Some ideas for Christmas gift exchange are:
- Everyone brings a giftwrapped box containing items to a value of $10 or $20. These are placed on a table and are given at random to members (making sure the member does not receive her own box). The boxes are reused for the next year gifts.
- As above, but another variant can be that the gifts can have a particular theme, or can be in the form of 5 low cost items of a particular type, for example: “One for the bedroom, one for the bathroom, one for the kitchen, one personal and something red”.
- White Elephant exchange – Everyone brings a wrapped up item with a $5 value. The first person picks a wrapped gift at random an opens it. The next person can choose to steal the gift the first person opened, or select a new one. Then the next person has their turn, and so on. When a gift is stolen, the person whose gift was stolen may either replace it with a gift stolen from someone else or select a new gift.
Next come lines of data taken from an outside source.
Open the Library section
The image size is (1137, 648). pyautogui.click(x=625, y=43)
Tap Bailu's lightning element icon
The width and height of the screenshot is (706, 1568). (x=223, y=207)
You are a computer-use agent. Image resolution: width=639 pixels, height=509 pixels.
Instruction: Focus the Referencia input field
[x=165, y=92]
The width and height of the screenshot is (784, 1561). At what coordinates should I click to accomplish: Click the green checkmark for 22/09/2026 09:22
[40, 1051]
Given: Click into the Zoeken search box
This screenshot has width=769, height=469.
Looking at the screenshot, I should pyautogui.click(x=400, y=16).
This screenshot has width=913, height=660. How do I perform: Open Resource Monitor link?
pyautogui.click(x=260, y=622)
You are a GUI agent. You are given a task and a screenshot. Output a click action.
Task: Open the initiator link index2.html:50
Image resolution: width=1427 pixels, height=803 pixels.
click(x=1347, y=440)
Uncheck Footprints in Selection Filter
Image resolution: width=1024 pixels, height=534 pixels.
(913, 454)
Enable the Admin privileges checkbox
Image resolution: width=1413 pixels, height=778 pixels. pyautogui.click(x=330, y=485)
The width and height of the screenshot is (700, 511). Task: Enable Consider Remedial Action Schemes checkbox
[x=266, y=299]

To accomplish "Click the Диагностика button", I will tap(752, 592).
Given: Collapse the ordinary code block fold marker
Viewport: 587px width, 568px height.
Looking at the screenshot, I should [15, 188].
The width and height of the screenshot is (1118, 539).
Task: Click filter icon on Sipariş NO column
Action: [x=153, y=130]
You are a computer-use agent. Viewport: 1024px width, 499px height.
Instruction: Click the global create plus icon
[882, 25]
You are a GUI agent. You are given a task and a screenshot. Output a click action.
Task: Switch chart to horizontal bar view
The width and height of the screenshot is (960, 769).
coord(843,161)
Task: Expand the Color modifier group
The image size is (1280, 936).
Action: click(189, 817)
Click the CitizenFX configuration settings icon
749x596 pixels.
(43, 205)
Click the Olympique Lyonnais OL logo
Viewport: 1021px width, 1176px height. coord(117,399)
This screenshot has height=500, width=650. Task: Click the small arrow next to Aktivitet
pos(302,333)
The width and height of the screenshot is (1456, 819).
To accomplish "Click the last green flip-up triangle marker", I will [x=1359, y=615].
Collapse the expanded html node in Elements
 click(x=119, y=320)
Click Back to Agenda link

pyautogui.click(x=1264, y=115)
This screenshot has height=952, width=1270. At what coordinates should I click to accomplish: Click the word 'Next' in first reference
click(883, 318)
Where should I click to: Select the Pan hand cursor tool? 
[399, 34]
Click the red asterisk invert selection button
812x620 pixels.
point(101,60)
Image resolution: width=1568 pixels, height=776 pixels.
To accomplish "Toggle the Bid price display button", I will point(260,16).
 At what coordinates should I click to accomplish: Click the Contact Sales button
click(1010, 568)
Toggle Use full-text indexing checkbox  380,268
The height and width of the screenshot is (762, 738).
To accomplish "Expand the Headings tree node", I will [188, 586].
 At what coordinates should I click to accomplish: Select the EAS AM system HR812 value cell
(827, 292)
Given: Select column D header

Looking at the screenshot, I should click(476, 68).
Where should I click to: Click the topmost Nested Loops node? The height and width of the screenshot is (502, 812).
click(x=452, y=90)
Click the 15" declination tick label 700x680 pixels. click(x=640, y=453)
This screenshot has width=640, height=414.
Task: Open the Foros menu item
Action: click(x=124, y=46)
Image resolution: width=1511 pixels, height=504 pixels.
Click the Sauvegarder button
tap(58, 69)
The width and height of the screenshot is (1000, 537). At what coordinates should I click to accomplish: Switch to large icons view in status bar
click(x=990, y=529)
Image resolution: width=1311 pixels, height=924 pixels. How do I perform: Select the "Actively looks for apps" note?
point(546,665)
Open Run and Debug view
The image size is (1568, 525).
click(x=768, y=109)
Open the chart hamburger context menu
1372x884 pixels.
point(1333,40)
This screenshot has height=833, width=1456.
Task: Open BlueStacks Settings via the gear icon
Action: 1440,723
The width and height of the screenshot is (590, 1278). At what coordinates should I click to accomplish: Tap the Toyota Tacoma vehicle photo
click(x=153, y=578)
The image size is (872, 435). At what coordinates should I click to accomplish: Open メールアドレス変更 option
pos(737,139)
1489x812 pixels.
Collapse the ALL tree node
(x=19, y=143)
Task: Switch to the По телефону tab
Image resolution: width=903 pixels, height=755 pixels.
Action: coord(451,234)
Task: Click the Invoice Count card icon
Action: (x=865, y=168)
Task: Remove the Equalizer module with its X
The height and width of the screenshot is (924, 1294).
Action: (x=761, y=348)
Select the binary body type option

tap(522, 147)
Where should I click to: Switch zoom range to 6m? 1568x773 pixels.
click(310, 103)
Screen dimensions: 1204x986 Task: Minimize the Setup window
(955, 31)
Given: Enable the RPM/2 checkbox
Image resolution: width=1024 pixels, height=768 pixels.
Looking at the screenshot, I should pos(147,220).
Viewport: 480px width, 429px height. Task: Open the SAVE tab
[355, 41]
The game ends when the last unwrapped gift has been chosen.
- Truth be Told – Have around 10-20 statements written on slips of paper. Everyone starts with a wrapped gift in front of them. When a statement is read out, anyone who answers yes to the statement has to swap their gift with someone else. Statements can be things such as “have you ever gone overseas”, “are you wearing pearls” etc.
- The Right/Left game – there are several versions of the stories that can be read out, but the way they are played is always the same. You can start with everyone holding a gift, or just use the one gift – and as the story is read out, whenever the word “RIGHT” is spoken, everyone hands the gift to the person on their right. When “LEFT” is spoken, the gift is passed to the person on the left. Some versions also include “ACROSS” where it is passed across the table to the person opposite.